What the task asks:
Which lines in the entries below contain the word "should"? Return each of them in full.

>> begin Supplied data

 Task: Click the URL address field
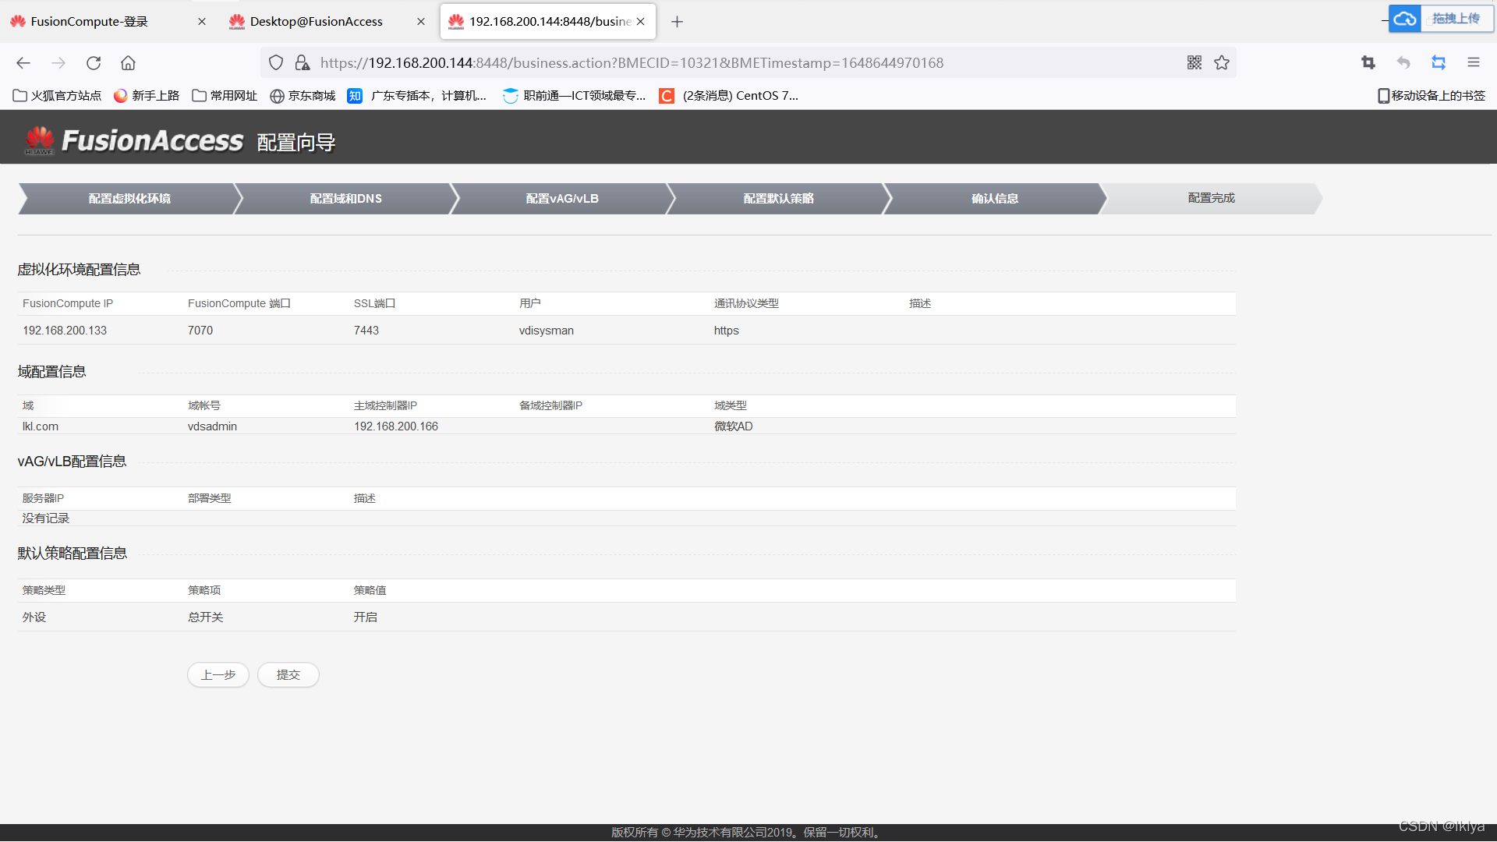[702, 63]
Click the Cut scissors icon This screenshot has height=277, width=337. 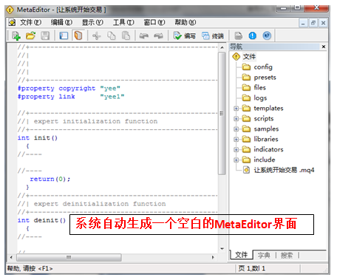[97, 36]
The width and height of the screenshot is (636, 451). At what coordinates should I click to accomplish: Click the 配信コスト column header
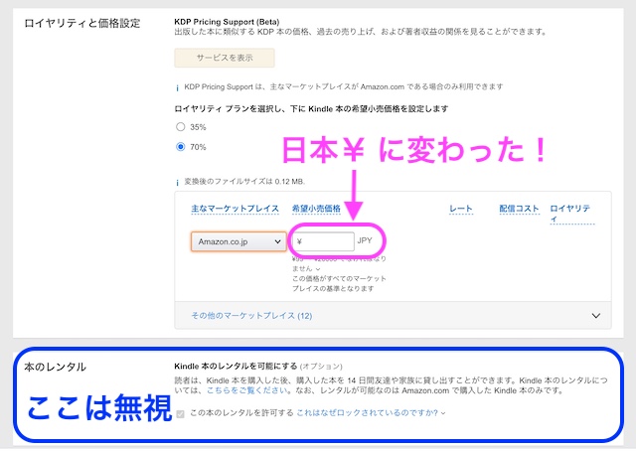(519, 209)
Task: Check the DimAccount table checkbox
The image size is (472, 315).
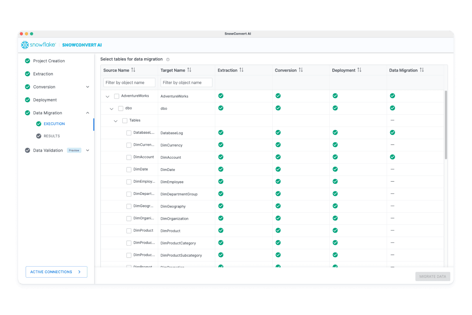Action: (x=129, y=157)
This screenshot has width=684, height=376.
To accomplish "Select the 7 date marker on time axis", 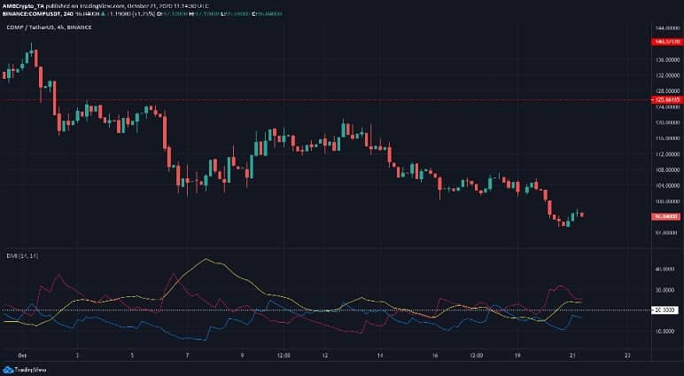I will (187, 354).
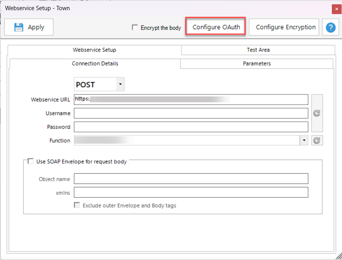This screenshot has height=260, width=342.
Task: Click the Object name field
Action: [191, 179]
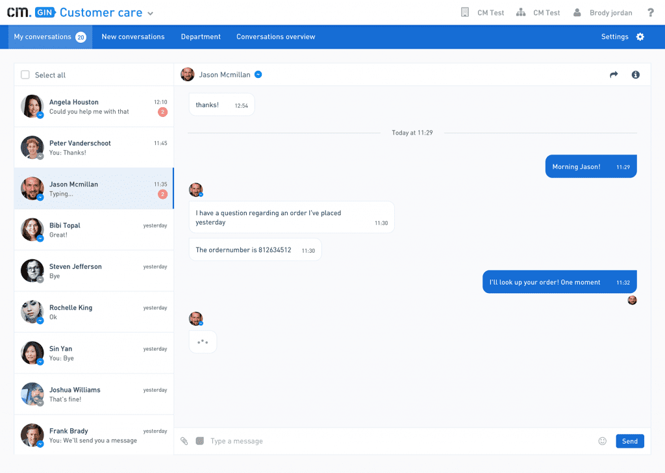Open the Conversations overview tab

[x=275, y=37]
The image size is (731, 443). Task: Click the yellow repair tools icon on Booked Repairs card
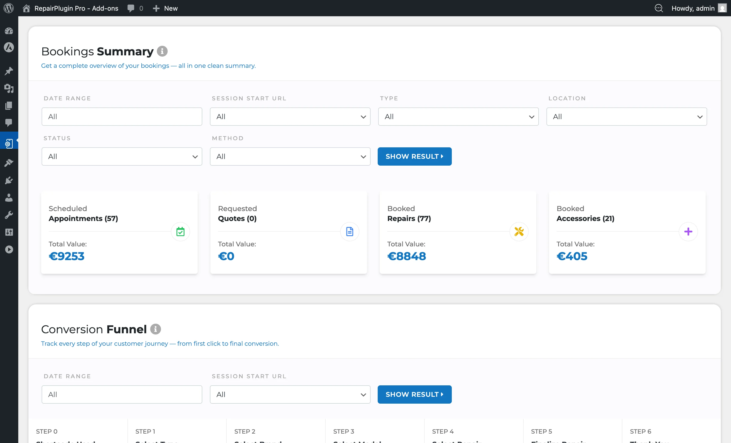519,232
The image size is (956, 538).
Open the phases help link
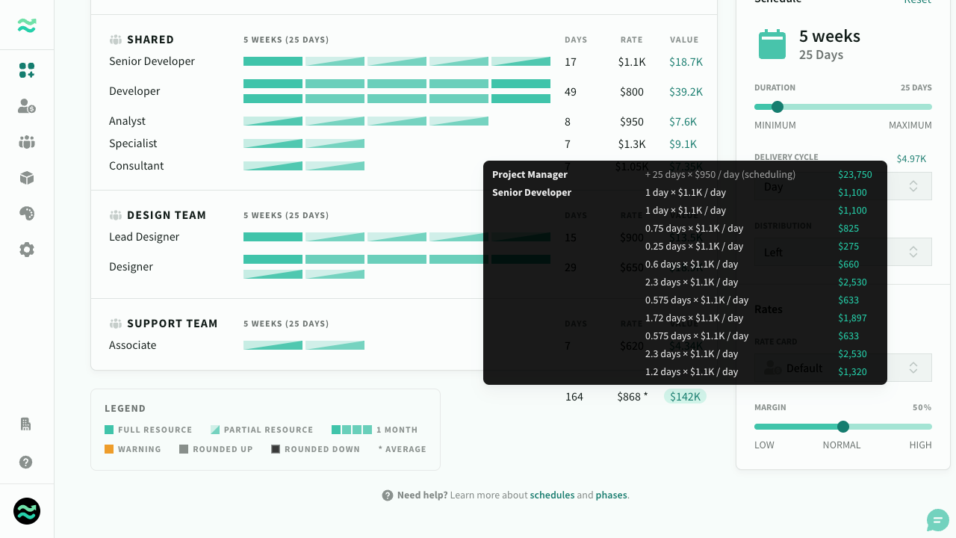[611, 495]
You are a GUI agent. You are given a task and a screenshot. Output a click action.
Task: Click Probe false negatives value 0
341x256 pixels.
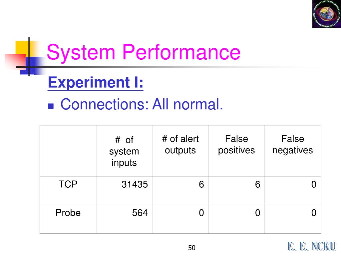[x=314, y=213]
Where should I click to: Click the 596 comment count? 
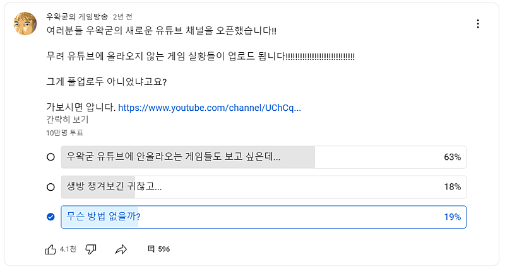click(164, 249)
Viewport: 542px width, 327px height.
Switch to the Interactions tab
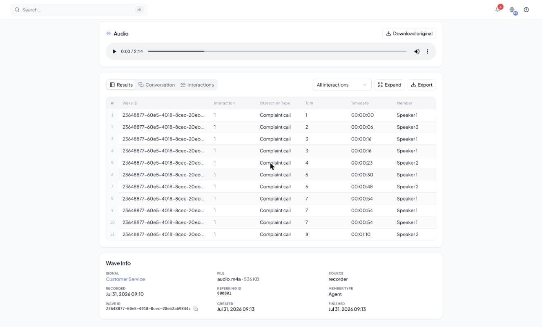pyautogui.click(x=197, y=85)
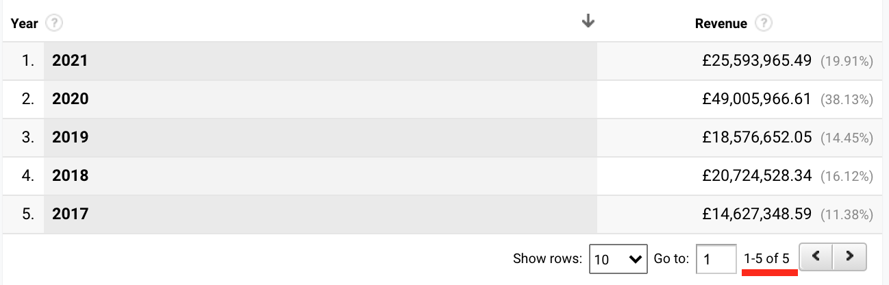Open the Show rows dropdown
889x285 pixels.
618,259
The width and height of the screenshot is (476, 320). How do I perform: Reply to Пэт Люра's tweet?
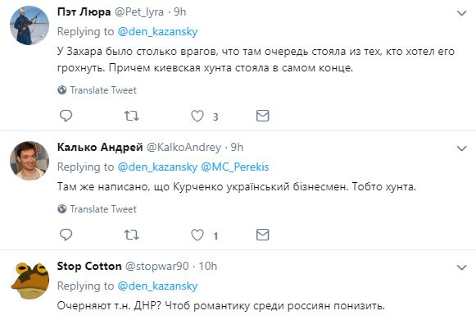click(x=66, y=116)
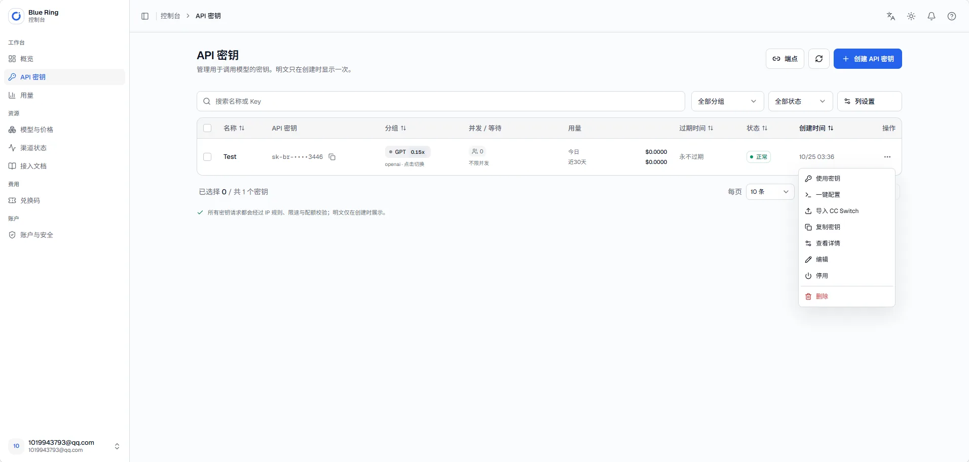Image resolution: width=969 pixels, height=462 pixels.
Task: Click the 端点 button
Action: click(785, 59)

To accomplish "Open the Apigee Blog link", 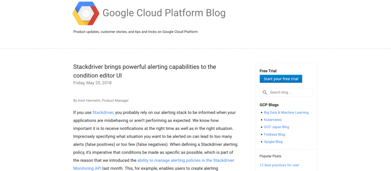I will tap(273, 142).
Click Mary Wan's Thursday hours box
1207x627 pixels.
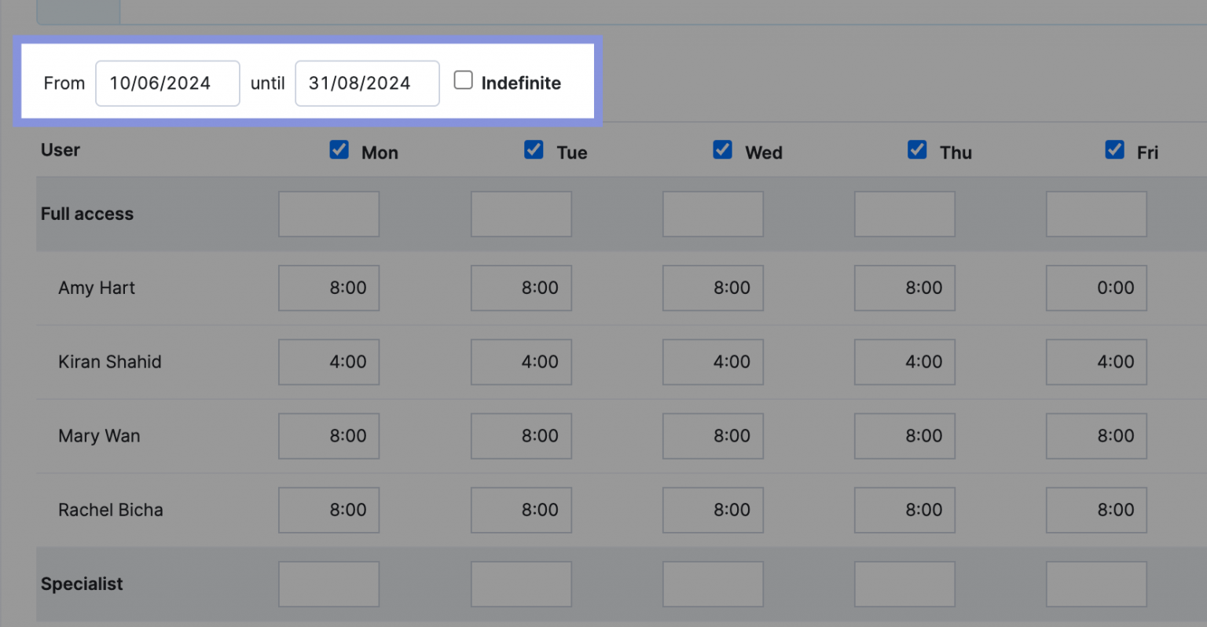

>> end Supplied data

Response:
The width and height of the screenshot is (636, 451). At what coordinates should I click to accomplish: Click the 配信コスト column header
Where should I click to: Click the 596 comment count? 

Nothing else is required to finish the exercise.